Content starts

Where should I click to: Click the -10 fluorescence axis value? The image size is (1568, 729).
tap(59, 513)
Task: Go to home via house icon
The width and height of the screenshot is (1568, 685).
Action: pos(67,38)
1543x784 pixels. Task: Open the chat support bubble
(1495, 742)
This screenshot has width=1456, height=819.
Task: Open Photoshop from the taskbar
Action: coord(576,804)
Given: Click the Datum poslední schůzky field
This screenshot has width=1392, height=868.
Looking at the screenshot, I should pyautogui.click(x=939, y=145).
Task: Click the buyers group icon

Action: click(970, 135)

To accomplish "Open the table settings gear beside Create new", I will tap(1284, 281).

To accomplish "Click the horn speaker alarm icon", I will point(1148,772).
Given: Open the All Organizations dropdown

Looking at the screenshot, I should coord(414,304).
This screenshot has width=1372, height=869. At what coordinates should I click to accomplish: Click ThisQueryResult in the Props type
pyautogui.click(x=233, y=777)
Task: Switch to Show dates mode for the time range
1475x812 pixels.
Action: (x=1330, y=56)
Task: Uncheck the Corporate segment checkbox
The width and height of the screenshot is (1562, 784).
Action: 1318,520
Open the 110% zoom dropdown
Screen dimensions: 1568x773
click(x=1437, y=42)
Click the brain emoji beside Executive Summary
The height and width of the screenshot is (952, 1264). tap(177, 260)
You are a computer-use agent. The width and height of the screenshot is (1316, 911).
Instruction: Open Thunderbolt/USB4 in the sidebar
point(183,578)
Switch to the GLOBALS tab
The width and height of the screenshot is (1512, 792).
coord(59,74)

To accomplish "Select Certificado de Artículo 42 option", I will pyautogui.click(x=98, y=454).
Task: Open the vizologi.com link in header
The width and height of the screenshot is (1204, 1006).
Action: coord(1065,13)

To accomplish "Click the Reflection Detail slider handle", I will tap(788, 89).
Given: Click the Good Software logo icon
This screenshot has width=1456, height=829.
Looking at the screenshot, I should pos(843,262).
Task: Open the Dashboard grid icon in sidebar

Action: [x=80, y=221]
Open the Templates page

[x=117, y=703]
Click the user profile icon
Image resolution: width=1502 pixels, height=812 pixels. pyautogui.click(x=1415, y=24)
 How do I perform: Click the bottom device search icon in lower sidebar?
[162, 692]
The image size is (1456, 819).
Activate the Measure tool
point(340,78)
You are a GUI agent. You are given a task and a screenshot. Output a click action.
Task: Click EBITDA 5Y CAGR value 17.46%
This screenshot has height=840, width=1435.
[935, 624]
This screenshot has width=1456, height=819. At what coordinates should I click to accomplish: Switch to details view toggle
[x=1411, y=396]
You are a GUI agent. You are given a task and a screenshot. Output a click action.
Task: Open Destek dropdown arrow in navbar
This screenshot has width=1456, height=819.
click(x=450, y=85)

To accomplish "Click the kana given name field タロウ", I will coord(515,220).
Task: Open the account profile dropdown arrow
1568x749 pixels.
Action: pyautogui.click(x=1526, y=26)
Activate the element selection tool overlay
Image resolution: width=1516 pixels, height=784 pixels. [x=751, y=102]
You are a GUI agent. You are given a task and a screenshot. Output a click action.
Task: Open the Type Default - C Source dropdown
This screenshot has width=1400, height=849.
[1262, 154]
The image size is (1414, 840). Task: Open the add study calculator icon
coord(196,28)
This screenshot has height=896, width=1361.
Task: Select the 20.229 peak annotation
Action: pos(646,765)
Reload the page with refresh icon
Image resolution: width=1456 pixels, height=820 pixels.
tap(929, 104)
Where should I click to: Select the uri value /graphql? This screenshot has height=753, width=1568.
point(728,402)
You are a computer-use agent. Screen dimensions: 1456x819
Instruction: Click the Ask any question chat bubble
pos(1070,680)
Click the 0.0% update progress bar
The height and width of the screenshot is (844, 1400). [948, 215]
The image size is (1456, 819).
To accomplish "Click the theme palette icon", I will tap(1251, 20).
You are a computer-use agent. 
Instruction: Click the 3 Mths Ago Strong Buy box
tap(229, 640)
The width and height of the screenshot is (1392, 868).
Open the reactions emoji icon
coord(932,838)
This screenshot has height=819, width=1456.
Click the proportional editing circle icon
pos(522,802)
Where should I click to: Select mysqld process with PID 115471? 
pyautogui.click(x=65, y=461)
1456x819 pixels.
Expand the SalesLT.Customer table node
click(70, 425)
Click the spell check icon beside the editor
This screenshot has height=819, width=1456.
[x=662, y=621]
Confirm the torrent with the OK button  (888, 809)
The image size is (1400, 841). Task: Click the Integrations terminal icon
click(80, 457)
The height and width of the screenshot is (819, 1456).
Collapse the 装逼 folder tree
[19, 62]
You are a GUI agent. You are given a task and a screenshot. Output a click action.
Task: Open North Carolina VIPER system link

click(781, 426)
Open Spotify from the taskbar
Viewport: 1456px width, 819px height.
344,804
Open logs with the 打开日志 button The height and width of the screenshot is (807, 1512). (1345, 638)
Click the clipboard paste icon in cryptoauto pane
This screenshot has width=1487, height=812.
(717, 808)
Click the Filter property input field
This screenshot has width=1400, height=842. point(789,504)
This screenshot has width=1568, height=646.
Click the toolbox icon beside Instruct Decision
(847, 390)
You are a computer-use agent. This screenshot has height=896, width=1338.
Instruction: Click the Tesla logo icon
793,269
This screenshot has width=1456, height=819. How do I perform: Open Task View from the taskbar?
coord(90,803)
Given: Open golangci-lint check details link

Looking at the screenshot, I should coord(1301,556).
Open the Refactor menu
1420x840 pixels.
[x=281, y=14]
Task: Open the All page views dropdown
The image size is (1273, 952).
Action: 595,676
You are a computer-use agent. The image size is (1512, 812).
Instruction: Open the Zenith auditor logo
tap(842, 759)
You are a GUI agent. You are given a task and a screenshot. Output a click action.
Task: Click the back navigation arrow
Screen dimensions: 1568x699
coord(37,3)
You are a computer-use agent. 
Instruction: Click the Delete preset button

Content ends

● Work instructions: In the listing above, find each line where "arrow" occurs and copy it.

● Exercise result:
Task: Open Destek dropdown arrow in navbar
Task: Open the account profile dropdown arrow
Task: Click the back navigation arrow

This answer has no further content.